Lu Siya no evitó su mirada. Sus ojos eran más agudos y brillantes que los de él. “Al igual que tú, no estoy dispuesto a rendirme a un destino de destrucción. Olvida el 0.01% de probabilidad de esperanza, incluso si no hay ninguna esperanza y la probabilidad de que Dragon City sobreviva sea cero de principio a fin, seguiría luchando. Arriesgaría mi vida para convertir ese ‘cero’ en una probabilidad de ‘uno en mil millones’.
“Y creo que el Dios de la batalla Lei Zongchao, que es pesimista, también piensa lo mismo.
“Él cree que el método para prevenir el apocalipsis o preservar una posibilidad de supervivencia está oculto en las profundidades de las antiguas ruinas.
“De lo contrario, no habría abandonado a todos y se habría aventurado solo en las ruinas antiguas cuando Dragon City está en un caos sin precedentes y es más necesario para estabilizar la situación.
“Es por eso que tengo que seguirte a las ruinas antiguas para encontrar a Lei Zongchao sin importar qué.
“Sin embargo, nadie ha llegado nunca al núcleo de las antiguas ruinas. Al final, será un escape estrecho. Va a ser peligroso, y me temo que si no digo esto ahora, no tendré la oportunidad de decirlo de nuevo…
“Escucha, si alguno de nosotros, o incluso si ambos morimos en las profundidades de las antiguas ruinas, está bien.
«Si tenemos la suerte de volver a la superficie y regresar al mundo humano, ¿considerarías seriamente mi propuesta anterior?»
«¿Anterior?»
Meng Chao se sorprendió por un momento. Realmente no podía recordarlo. ¿Qué había propuesto?

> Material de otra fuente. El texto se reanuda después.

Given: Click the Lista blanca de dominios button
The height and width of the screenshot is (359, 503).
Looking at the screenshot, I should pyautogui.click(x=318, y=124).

«Es la sugerencia que hice en la cima de Mist Mountain antes de que te tirara por el acantilado y cayeras en Devil’s Eye».
Lu Siya estaba tranquila cuando dijo: “Si lo has olvidado, puedo recordártelo de nuevo. Es la propuesta de convertirme en mi socio para que podamos reproducirnos y transmitir los mejores genes humanos. Incluso podemos combinar lo mejor de la civilización humana y la civilización de los monstruos para romper los límites humanos actuales y crear ‘nuevos seres humanos’”.